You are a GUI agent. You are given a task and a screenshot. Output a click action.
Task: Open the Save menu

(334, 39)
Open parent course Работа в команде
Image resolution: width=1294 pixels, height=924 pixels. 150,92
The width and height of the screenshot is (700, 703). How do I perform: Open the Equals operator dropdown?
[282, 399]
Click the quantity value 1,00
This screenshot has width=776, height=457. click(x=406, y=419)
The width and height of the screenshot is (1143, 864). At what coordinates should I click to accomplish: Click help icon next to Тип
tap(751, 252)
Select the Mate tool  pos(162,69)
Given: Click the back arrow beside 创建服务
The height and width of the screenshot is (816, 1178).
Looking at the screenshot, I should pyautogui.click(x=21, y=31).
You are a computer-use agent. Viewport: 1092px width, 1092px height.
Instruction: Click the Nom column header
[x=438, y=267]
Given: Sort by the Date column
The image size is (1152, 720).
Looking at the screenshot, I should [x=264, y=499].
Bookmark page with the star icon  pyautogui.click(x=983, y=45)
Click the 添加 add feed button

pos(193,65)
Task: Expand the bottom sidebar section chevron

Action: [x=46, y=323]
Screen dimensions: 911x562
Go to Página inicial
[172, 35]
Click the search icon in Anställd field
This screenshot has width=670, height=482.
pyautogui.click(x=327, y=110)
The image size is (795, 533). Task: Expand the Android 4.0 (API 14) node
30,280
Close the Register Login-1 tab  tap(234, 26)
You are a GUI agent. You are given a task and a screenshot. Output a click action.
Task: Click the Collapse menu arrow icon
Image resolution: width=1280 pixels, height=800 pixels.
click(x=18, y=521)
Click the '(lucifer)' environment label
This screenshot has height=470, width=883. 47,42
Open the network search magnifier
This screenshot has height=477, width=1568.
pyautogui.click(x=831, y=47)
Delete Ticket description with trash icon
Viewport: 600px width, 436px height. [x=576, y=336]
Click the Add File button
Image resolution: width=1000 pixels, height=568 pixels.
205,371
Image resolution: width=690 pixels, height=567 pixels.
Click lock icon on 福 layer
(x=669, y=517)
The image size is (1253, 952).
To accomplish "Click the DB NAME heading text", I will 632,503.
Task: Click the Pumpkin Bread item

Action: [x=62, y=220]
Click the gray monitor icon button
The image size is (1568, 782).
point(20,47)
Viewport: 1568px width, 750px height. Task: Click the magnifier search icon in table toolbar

Activity = Output the material verbatim, including every line.

Solution below =
You are a GUI agent. You are given a task and a screenshot. Output a click action.
Task: Open the Save menu

(334, 39)
Open parent course Работа в команде
Image resolution: width=1294 pixels, height=924 pixels. 150,92
The width and height of the screenshot is (700, 703). How do I perform: Open the Equals operator dropdown?
[282, 399]
Click the quantity value 1,00
This screenshot has width=776, height=457. click(x=406, y=419)
The width and height of the screenshot is (1143, 864). At what coordinates should I click to accomplish: Click help icon next to Тип
tap(751, 252)
Select the Mate tool  pos(162,69)
Given: Click the back arrow beside 创建服务
The height and width of the screenshot is (816, 1178).
Looking at the screenshot, I should pyautogui.click(x=21, y=31).
You are a computer-use agent. Viewport: 1092px width, 1092px height.
Instruction: Click the Nom column header
[x=438, y=267]
Given: Sort by the Date column
The image size is (1152, 720).
Looking at the screenshot, I should [x=264, y=499].
Bookmark page with the star icon  pyautogui.click(x=983, y=45)
Click the 添加 add feed button

pos(193,65)
Task: Expand the bottom sidebar section chevron

Action: [x=46, y=323]
Screen dimensions: 911x562
Go to Página inicial
[172, 35]
Click the search icon in Anställd field
This screenshot has width=670, height=482.
pyautogui.click(x=327, y=110)
The image size is (795, 533). Task: Expand the Android 4.0 (API 14) node
30,280
Close the Register Login-1 tab  tap(234, 26)
You are a GUI agent. You are given a task and a screenshot. Output a click action.
Task: Click the Collapse menu arrow icon
Image resolution: width=1280 pixels, height=800 pixels.
click(x=18, y=521)
Click the '(lucifer)' environment label
This screenshot has height=470, width=883. 47,42
Open the network search magnifier
This screenshot has height=477, width=1568.
pyautogui.click(x=831, y=47)
Delete Ticket description with trash icon
Viewport: 600px width, 436px height. [x=576, y=336]
Click the Add File button
Image resolution: width=1000 pixels, height=568 pixels.
205,371
Image resolution: width=690 pixels, height=567 pixels.
Click lock icon on 福 layer
(x=669, y=517)
The image size is (1253, 952).
To accomplish "Click the DB NAME heading text", I will 632,503.
Task: Click the Pumpkin Bread item

Action: [x=62, y=220]
Click the gray monitor icon button
The image size is (1568, 782).
point(20,47)
Viewport: 1568px width, 750px height. Task: Click the magnifier search icon in table toolbar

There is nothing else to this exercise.